Temos que destacar que, em uma
ação sem precedentes, a equipe de segurança do Facebook reencaminhou todos os acessos de endereços IP da Tunísia para a versão HTTPS do site, forçando os usuários locais a usar conexões criptografadas, e exigiu que todos os usuários da Tunísia tivessem que validar o acesso através da identificação de quais eram seus amigos entre várias fotografias.
Como se tudo isso não bastasse, eis que surge novamente o grupo
Anonymous para apoiar os protestos na Tunísia e no Egito, e usar a mesma tática de protesto utilizada recentemente
no caso do Wikileaks. Depois de lançar a campanha
OpTunisia para promover ataques contra sites pertencentes ao governo da Tunísia, o grupo em seguida virou suas atenções para atacar sites do governo egípcio, na chamada
OpEgypt (ou Operation Egypt).
Até o final de 2010, o grupo Anonymous era pouco conhecido, normalmente lembrado como um grupo informal de
"trolls" (pessoas que gostam de tumultuar uma discussão no mundo online) que eventualmente se organizavam para atacar alguém - e ficaram famosos quando realizaram
uma série de ataques contra a igreja da Cientologia (
Church of Scientology). Porém, desde os últimos escândalos causados pelo WikiLeaks (quando o site divulgou vários documentos secretos da diplomacia americana), o grupo Anonymous surgiu como o defensor do Wikileaks e, porque não dizer, desde então o grupo passou a defender os oprimidos e a liberdade de expressão no cyber espaço.

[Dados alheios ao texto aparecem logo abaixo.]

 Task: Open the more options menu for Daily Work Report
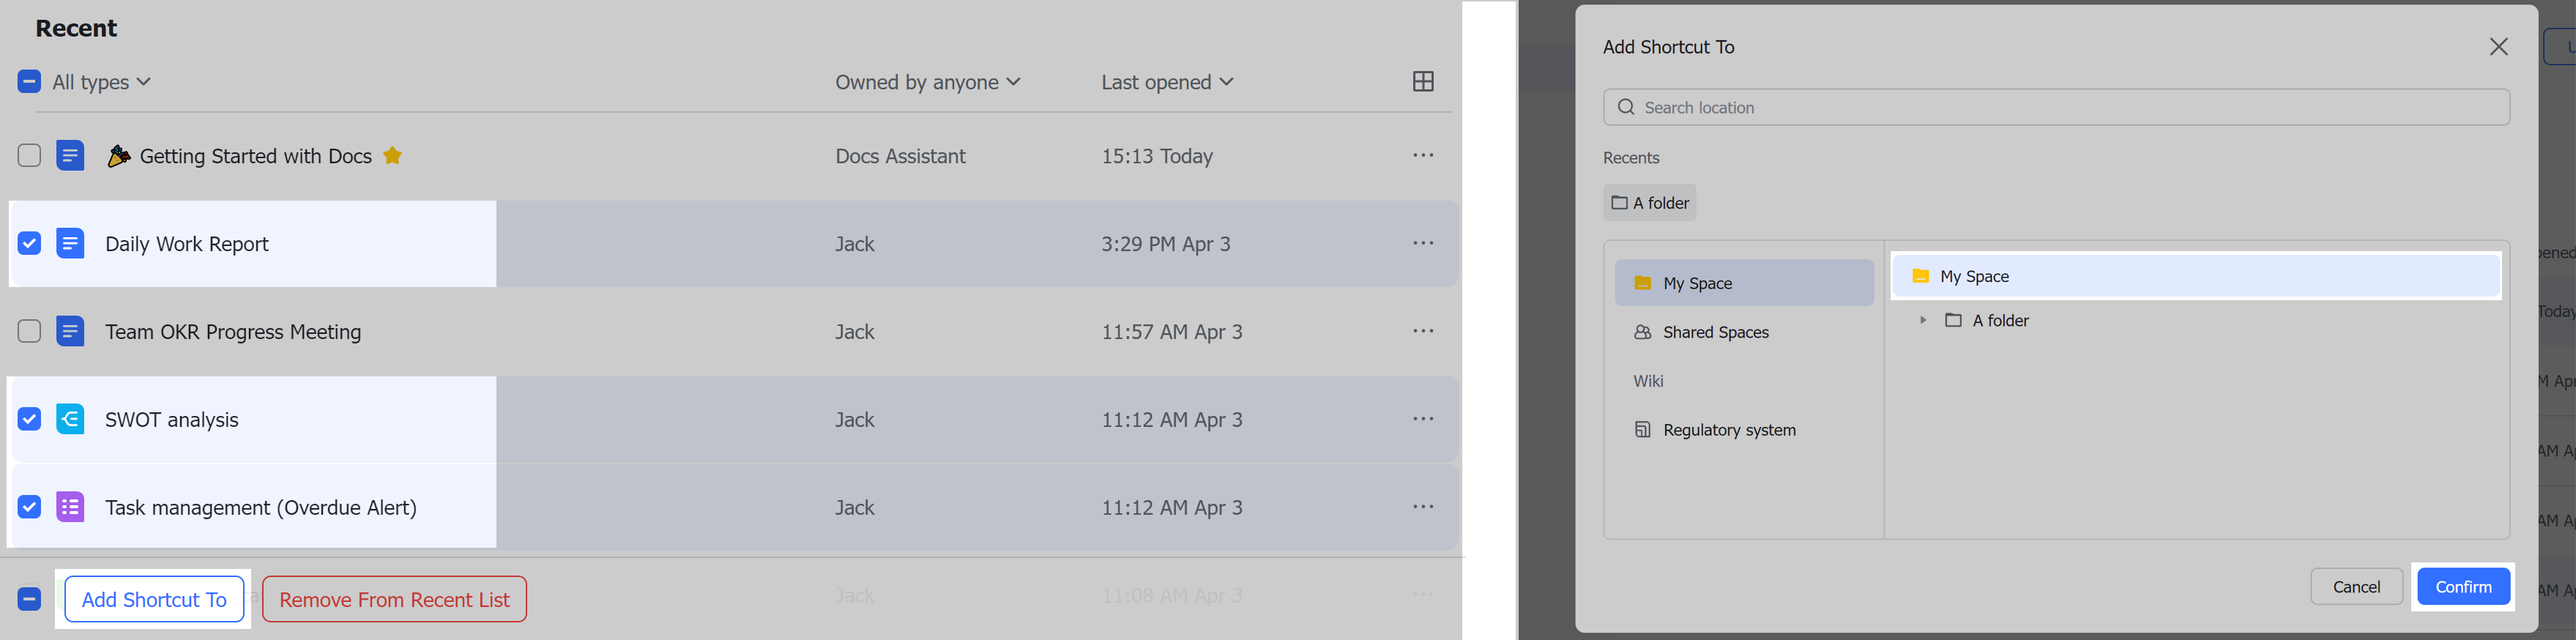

O impacto do grupo Anonymous e de seus esforços relacionados aos protestos atuais é discutível, mas o que é realmente interessante é que eles possibilitam a cidadãos estrangeiros participarem efetivamente destes ataques (que, no caso, representam uma forma de protesto online) a partir do conforto de suas casas. Assim, o grupo permite que pessoas de todo o mundo possam influenciar, de alguma forma, os protestos em outros países.

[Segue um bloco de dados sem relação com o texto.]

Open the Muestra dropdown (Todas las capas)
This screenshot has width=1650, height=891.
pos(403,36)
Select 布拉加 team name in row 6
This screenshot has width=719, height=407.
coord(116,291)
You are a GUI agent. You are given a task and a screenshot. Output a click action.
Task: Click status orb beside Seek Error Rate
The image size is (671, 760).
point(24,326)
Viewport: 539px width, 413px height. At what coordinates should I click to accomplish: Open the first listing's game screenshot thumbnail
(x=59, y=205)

Além disso, as ações do grupo Anonymous tem um grande potencial de alterar a face do
Hacktivismo no mundo todo (que eu defino aqui como o uso de técnicas de ataque cibernético para realizar ou divulgar protestos, que é diferente do "cyber ativismo", que eu considero como o simples uso da Internet como forma de divulgar e/ou organizar protestos - sem o componente do ataque virtual). Se antes o hacktivismo era realizado principalmente através do defacement de websites (o antigo hábito de pixar páginas web para difundir mensagens de protesto), o grupo Anonymous passou a utlizar ataques de negação de serviço (conhecidos como
Distributed Deny of Service, ou
DDoS) para atacar sites de governos e empresas que, em determinado momento, estejam do lado que eles consideram ser "o lado errado".
Curiosamente, em janeiro de 2011, os membros do grupo brasileiro
Fatal Error, um grupo que normalmente realizava somente defacement de web sites, fez um ataque de DDoS que
derrubou o site da
Presidência do Brasil no primeiro dia de governo da nova presidenta, Dilma Roussef.
Ainda é cedo para dizer que as ações do grupo Anonymous vão influenciar os protestos online em todo o mundo. Mas eu acredito que isto já está acontecendo.
Atualizado em 02/02: Incluí um link para o excelente
artigo do Altieres Rohr sobre o bloqueio ao acesso à Internet no Egito e corrigi dois links que estavam com problema.